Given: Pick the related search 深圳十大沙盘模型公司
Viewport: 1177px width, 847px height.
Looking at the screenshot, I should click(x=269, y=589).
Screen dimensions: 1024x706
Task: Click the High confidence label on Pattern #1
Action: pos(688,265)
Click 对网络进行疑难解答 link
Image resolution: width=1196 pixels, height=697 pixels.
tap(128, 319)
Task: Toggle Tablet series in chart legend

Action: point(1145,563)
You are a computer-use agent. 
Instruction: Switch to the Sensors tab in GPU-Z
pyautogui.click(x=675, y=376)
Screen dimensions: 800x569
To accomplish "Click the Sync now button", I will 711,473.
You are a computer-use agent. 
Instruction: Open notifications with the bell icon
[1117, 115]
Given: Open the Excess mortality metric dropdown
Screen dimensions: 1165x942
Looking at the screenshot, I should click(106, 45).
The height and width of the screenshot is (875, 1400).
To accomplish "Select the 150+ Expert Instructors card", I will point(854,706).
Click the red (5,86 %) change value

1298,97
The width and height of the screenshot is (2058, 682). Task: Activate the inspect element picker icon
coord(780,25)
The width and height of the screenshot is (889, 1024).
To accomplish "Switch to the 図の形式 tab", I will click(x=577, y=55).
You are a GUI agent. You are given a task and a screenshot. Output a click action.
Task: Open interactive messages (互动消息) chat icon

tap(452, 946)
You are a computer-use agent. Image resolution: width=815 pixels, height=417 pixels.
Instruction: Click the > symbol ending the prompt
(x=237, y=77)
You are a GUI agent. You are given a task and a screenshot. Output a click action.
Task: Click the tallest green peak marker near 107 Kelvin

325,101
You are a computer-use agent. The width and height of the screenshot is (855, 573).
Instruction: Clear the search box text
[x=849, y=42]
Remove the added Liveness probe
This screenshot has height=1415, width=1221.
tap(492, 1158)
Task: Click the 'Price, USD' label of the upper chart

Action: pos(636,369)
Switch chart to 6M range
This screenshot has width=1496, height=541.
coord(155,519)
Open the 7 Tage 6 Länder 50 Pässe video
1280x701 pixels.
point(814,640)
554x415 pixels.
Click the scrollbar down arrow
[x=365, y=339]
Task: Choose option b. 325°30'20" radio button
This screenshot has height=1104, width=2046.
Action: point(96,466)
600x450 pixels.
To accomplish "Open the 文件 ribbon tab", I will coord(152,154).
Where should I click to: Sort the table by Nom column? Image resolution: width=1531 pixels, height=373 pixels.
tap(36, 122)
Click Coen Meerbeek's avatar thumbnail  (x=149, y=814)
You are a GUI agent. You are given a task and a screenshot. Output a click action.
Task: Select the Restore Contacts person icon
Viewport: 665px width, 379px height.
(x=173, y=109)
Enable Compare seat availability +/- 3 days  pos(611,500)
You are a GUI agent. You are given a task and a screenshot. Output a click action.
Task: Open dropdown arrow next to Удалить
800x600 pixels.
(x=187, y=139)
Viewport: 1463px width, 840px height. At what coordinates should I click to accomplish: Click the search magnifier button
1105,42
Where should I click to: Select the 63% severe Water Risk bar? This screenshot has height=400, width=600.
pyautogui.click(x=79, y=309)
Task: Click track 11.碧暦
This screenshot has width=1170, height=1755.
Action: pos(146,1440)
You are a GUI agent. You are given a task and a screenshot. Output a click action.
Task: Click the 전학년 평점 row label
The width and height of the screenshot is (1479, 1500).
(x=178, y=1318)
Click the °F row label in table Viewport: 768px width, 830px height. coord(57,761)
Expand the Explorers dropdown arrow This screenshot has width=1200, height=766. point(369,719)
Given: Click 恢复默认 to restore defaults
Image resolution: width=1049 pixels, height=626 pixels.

*Work to complete*
Output an identical copy of every record above.

*Solved exercise*
Given: Pick the related search 深圳十大沙盘模型公司
Viewport: 1177px width, 847px height.
Looking at the screenshot, I should click(x=269, y=589).
Screen dimensions: 1024x706
Task: Click the High confidence label on Pattern #1
Action: pos(688,265)
Click 对网络进行疑难解答 link
Image resolution: width=1196 pixels, height=697 pixels.
tap(128, 319)
Task: Toggle Tablet series in chart legend

Action: point(1145,563)
You are a computer-use agent. 
Instruction: Switch to the Sensors tab in GPU-Z
pyautogui.click(x=675, y=376)
Screen dimensions: 800x569
To accomplish "Click the Sync now button", I will 711,473.
You are a computer-use agent. 
Instruction: Open notifications with the bell icon
[1117, 115]
Given: Open the Excess mortality metric dropdown
Screen dimensions: 1165x942
Looking at the screenshot, I should click(106, 45).
The height and width of the screenshot is (875, 1400).
To accomplish "Select the 150+ Expert Instructors card", I will point(854,706).
Click the red (5,86 %) change value

1298,97
The width and height of the screenshot is (2058, 682). Task: Activate the inspect element picker icon
coord(780,25)
The width and height of the screenshot is (889, 1024).
To accomplish "Switch to the 図の形式 tab", I will click(x=577, y=55).
You are a GUI agent. You are given a task and a screenshot. Output a click action.
Task: Open interactive messages (互动消息) chat icon

tap(452, 946)
You are a computer-use agent. Image resolution: width=815 pixels, height=417 pixels.
Instruction: Click the > symbol ending the prompt
(x=237, y=77)
You are a GUI agent. You are given a task and a screenshot. Output a click action.
Task: Click the tallest green peak marker near 107 Kelvin

325,101
You are a computer-use agent. The width and height of the screenshot is (855, 573).
Instruction: Clear the search box text
[x=849, y=42]
Remove the added Liveness probe
This screenshot has height=1415, width=1221.
tap(492, 1158)
Task: Click the 'Price, USD' label of the upper chart

Action: pos(636,369)
Switch chart to 6M range
This screenshot has width=1496, height=541.
coord(155,519)
Open the 7 Tage 6 Länder 50 Pässe video
1280x701 pixels.
point(814,640)
554x415 pixels.
Click the scrollbar down arrow
[x=365, y=339]
Task: Choose option b. 325°30'20" radio button
This screenshot has height=1104, width=2046.
Action: point(96,466)
600x450 pixels.
To accomplish "Open the 文件 ribbon tab", I will coord(152,154).
Where should I click to: Sort the table by Nom column? Image resolution: width=1531 pixels, height=373 pixels.
tap(36, 122)
Click Coen Meerbeek's avatar thumbnail  (x=149, y=814)
You are a GUI agent. You are given a task and a screenshot. Output a click action.
Task: Select the Restore Contacts person icon
Viewport: 665px width, 379px height.
(x=173, y=109)
Enable Compare seat availability +/- 3 days  pos(611,500)
You are a GUI agent. You are given a task and a screenshot. Output a click action.
Task: Open dropdown arrow next to Удалить
800x600 pixels.
(x=187, y=139)
Viewport: 1463px width, 840px height. At what coordinates should I click to accomplish: Click the search magnifier button
1105,42
Where should I click to: Select the 63% severe Water Risk bar? This screenshot has height=400, width=600.
pyautogui.click(x=79, y=309)
Task: Click track 11.碧暦
This screenshot has width=1170, height=1755.
Action: pos(146,1440)
You are a GUI agent. You are given a task and a screenshot. Output a click action.
Task: Click the 전학년 평점 row label
The width and height of the screenshot is (1479, 1500).
(x=178, y=1318)
Click the °F row label in table Viewport: 768px width, 830px height. coord(57,761)
Expand the Explorers dropdown arrow This screenshot has width=1200, height=766. point(369,719)
Given: Click 恢复默认 to restore defaults
Image resolution: width=1049 pixels, height=626 pixels.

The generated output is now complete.